Source extract:
******************************

# Splitting the Dummy



## harrigab (Aug 21, 2011)

2 weeks ago I don't think this would have been possible, but after a couple of group sessions with 2 pro-trainers through our local gundog club I've been working on Ruby's "steady" and "retrieve", she's coming on quite well and I thought I'd liven things up by chucking two dummies . I have been really putting the time in since the close season started, usually about 90 minutes a day or until Ruby loses interest, but we always try to finish the session on a positive. Even 10 minutes in the back yard after work I feel is 10 mins well spent 
http://www.youtube.com/watch?v=yAY9KsmcMbs


----------



## mswhipple (Mar 7, 2011)

Oh, Ruby is such a smart girlie!! I love the way she really focuses her attention on you, watches, and waits for your directions. If I just had a little more patience, maybe Willie would be more like Ruby!!


----------



## harrigab (Aug 21, 2011)

******************************

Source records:
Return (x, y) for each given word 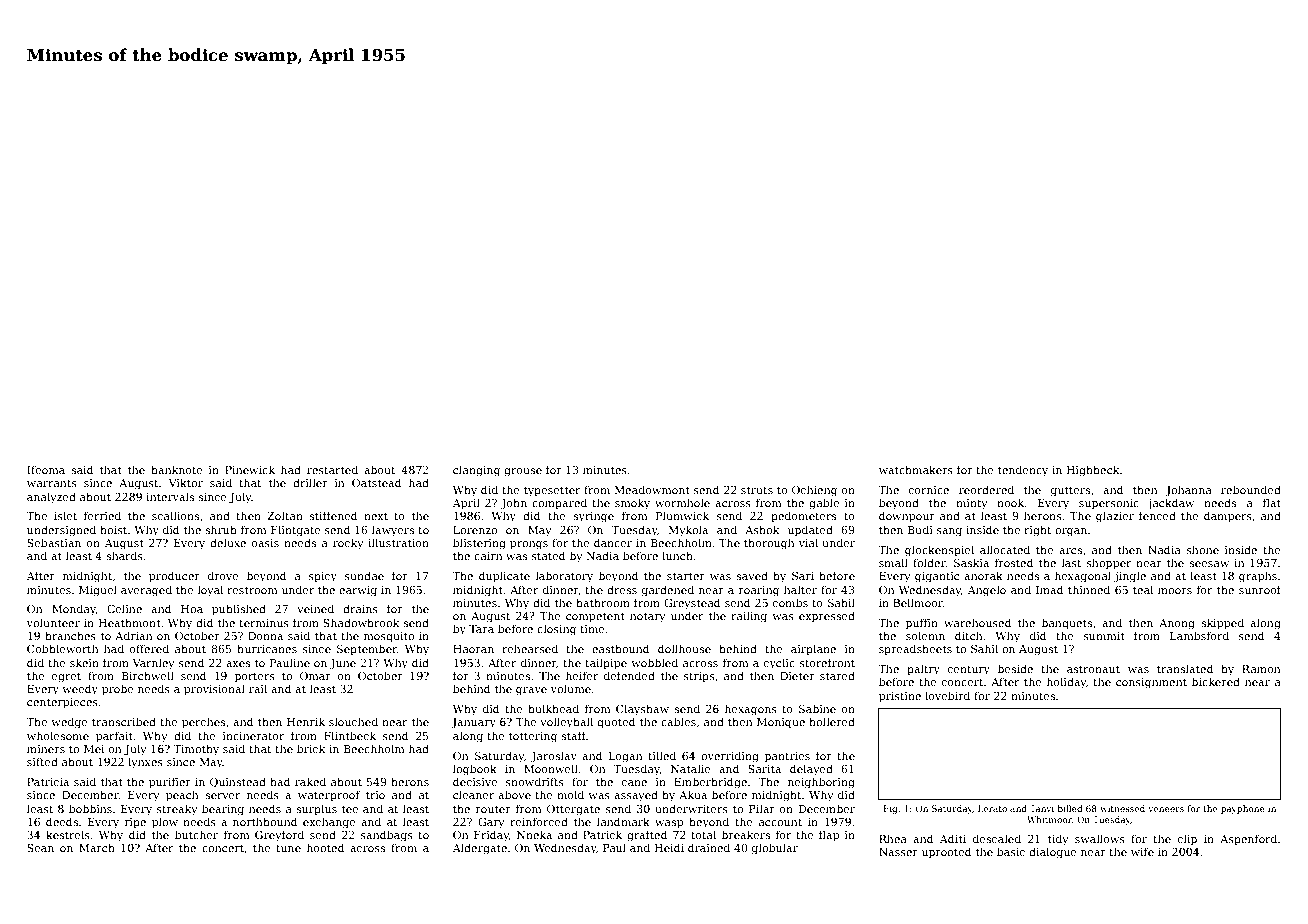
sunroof (1260, 589)
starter (686, 576)
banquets (1067, 624)
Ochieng (814, 491)
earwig (358, 591)
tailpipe (606, 664)
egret (66, 677)
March (97, 847)
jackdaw (1170, 504)
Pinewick (250, 469)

******************************

Prompt 1: In the forum thread on splitting the dummy, how long does harrigab usually train Ruby each day?
Prompt 2: Write out the part of the dummy-training thread that begins at the words "## mswhipple (Mar" and ends after the words "more like Ruby!!".
Prompt 3: Continue the forum thread on splitting the dummy from the point where it stops.

Expected output 1: About 90 minutes a day, or until Ruby loses interest.

Expected output 2:
## mswhipple (Mar 7, 2011)

Oh, Ruby is such a smart girlie!! I love the way she really focuses her attention on you, watches, and waits for your directions. If I just had a little more patience, maybe Willie would be more like Ruby!!

Expected output 3:
Believe me when I say Ms, it was me that needed the training, I'd focused on what Ruby was good at and ignored some of the basics. After pheasant shooting season finished I realised what *I*needed to work on, the comments here were really helpful ( Ruby on the peg) thread. Both trainers said exactly the same thing, good to advanced in some aspects, but, some very basic training is missing (ie "stop" and "steadiness"). These are what I'm working on now. The clip may look like basic stuff that a 4 month old should be doing, but I'm proud of Ruby for letting me strip off the dross and get some focus and direction into our training. Hopefully by the close of next season I'll be posting a vid of Rubes on the peg, untethered and retrieving birds (if my aim improves lol) ;D


----------



## jld640 (Sep 29, 2010)

Just fantastic! Savannah started running out of the yard a few weeks ago, so we have been practicing basics of stop and wait, too. Ruby's focus is wonderful. We're getting there, but we're not there yet.


----------



## ZDOGSMOM (Sep 15, 2012)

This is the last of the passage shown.